- **Task requirements**
Each line of the data should be duplicated precisely.

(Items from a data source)
________

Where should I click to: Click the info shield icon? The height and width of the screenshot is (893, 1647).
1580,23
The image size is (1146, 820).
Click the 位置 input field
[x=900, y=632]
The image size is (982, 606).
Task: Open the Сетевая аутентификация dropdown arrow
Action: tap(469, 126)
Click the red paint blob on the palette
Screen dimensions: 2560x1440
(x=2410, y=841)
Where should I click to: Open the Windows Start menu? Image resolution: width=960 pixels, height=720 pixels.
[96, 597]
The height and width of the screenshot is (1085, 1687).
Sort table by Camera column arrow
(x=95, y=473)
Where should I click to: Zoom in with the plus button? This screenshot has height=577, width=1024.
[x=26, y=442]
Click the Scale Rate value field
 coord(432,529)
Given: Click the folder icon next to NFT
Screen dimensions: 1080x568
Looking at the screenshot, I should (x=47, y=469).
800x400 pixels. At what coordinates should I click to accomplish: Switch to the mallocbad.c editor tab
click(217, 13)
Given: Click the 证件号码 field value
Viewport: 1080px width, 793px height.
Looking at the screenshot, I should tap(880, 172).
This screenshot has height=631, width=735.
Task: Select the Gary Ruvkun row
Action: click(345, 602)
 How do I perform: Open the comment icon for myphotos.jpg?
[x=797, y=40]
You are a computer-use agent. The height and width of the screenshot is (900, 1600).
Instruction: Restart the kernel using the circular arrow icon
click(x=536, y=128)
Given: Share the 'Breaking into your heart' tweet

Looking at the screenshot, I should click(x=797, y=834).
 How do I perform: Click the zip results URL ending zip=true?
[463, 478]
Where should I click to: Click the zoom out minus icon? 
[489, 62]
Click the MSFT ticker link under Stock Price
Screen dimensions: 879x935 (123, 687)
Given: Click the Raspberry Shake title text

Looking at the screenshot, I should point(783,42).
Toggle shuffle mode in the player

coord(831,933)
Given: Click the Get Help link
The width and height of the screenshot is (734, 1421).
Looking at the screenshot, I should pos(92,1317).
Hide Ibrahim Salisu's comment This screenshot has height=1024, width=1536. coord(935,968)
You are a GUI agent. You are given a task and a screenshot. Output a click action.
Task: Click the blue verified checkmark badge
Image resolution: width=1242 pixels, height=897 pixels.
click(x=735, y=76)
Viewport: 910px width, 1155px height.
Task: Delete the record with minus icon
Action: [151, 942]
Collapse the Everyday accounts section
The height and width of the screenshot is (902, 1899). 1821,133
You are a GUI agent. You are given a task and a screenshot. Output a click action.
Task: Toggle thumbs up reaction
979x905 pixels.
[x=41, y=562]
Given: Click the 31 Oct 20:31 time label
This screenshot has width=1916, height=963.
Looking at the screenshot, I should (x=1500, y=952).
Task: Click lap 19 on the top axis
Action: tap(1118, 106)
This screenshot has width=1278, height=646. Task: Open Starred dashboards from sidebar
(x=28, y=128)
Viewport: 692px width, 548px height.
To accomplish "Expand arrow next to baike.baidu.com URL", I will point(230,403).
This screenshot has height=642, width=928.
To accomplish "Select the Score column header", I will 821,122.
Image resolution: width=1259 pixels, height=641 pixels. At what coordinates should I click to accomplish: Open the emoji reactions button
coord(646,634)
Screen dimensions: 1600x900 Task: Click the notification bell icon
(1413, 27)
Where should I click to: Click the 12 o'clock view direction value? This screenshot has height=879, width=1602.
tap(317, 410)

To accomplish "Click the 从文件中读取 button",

________

- **Answer space**
Where should I click to: Click the info shield icon? The height and width of the screenshot is (893, 1647).
1580,23
The image size is (1146, 820).
Click the 位置 input field
[x=900, y=632]
The image size is (982, 606).
Task: Open the Сетевая аутентификация dropdown arrow
Action: tap(469, 126)
Click the red paint blob on the palette
Screen dimensions: 2560x1440
(x=2410, y=841)
Where should I click to: Open the Windows Start menu? Image resolution: width=960 pixels, height=720 pixels.
[96, 597]
The height and width of the screenshot is (1085, 1687).
Sort table by Camera column arrow
(x=95, y=473)
Where should I click to: Zoom in with the plus button? This screenshot has height=577, width=1024.
[x=26, y=442]
Click the Scale Rate value field
 coord(432,529)
Given: Click the folder icon next to NFT
Screen dimensions: 1080x568
Looking at the screenshot, I should (x=47, y=469).
800x400 pixels. At what coordinates should I click to accomplish: Switch to the mallocbad.c editor tab
click(217, 13)
Given: Click the 证件号码 field value
Viewport: 1080px width, 793px height.
Looking at the screenshot, I should tap(880, 172).
This screenshot has height=631, width=735.
Task: Select the Gary Ruvkun row
Action: click(345, 602)
 How do I perform: Open the comment icon for myphotos.jpg?
[x=797, y=40]
You are a computer-use agent. The height and width of the screenshot is (900, 1600).
Instruction: Restart the kernel using the circular arrow icon
click(x=536, y=128)
Given: Share the 'Breaking into your heart' tweet

Looking at the screenshot, I should click(x=797, y=834).
 How do I perform: Click the zip results URL ending zip=true?
[463, 478]
Where should I click to: Click the zoom out minus icon? 
[489, 62]
Click the MSFT ticker link under Stock Price
Screen dimensions: 879x935 (123, 687)
Given: Click the Raspberry Shake title text

Looking at the screenshot, I should point(783,42).
Toggle shuffle mode in the player

coord(831,933)
Given: Click the Get Help link
The width and height of the screenshot is (734, 1421).
Looking at the screenshot, I should pos(92,1317).
Hide Ibrahim Salisu's comment This screenshot has height=1024, width=1536. coord(935,968)
You are a GUI agent. You are given a task and a screenshot. Output a click action.
Task: Click the blue verified checkmark badge
Image resolution: width=1242 pixels, height=897 pixels.
click(x=735, y=76)
Viewport: 910px width, 1155px height.
Task: Delete the record with minus icon
Action: [151, 942]
Collapse the Everyday accounts section
The height and width of the screenshot is (902, 1899). 1821,133
You are a GUI agent. You are given a task and a screenshot. Output a click action.
Task: Toggle thumbs up reaction
979x905 pixels.
[x=41, y=562]
Given: Click the 31 Oct 20:31 time label
This screenshot has width=1916, height=963.
Looking at the screenshot, I should (x=1500, y=952).
Task: Click lap 19 on the top axis
Action: tap(1118, 106)
This screenshot has width=1278, height=646. Task: Open Starred dashboards from sidebar
(x=28, y=128)
Viewport: 692px width, 548px height.
To accomplish "Expand arrow next to baike.baidu.com URL", I will point(230,403).
This screenshot has height=642, width=928.
To accomplish "Select the Score column header", I will 821,122.
Image resolution: width=1259 pixels, height=641 pixels. At what coordinates should I click to accomplish: Open the emoji reactions button
coord(646,634)
Screen dimensions: 1600x900 Task: Click the notification bell icon
(1413, 27)
Where should I click to: Click the 12 o'clock view direction value? This screenshot has height=879, width=1602.
tap(317, 410)

To accomplish "Click the 从文件中读取 button",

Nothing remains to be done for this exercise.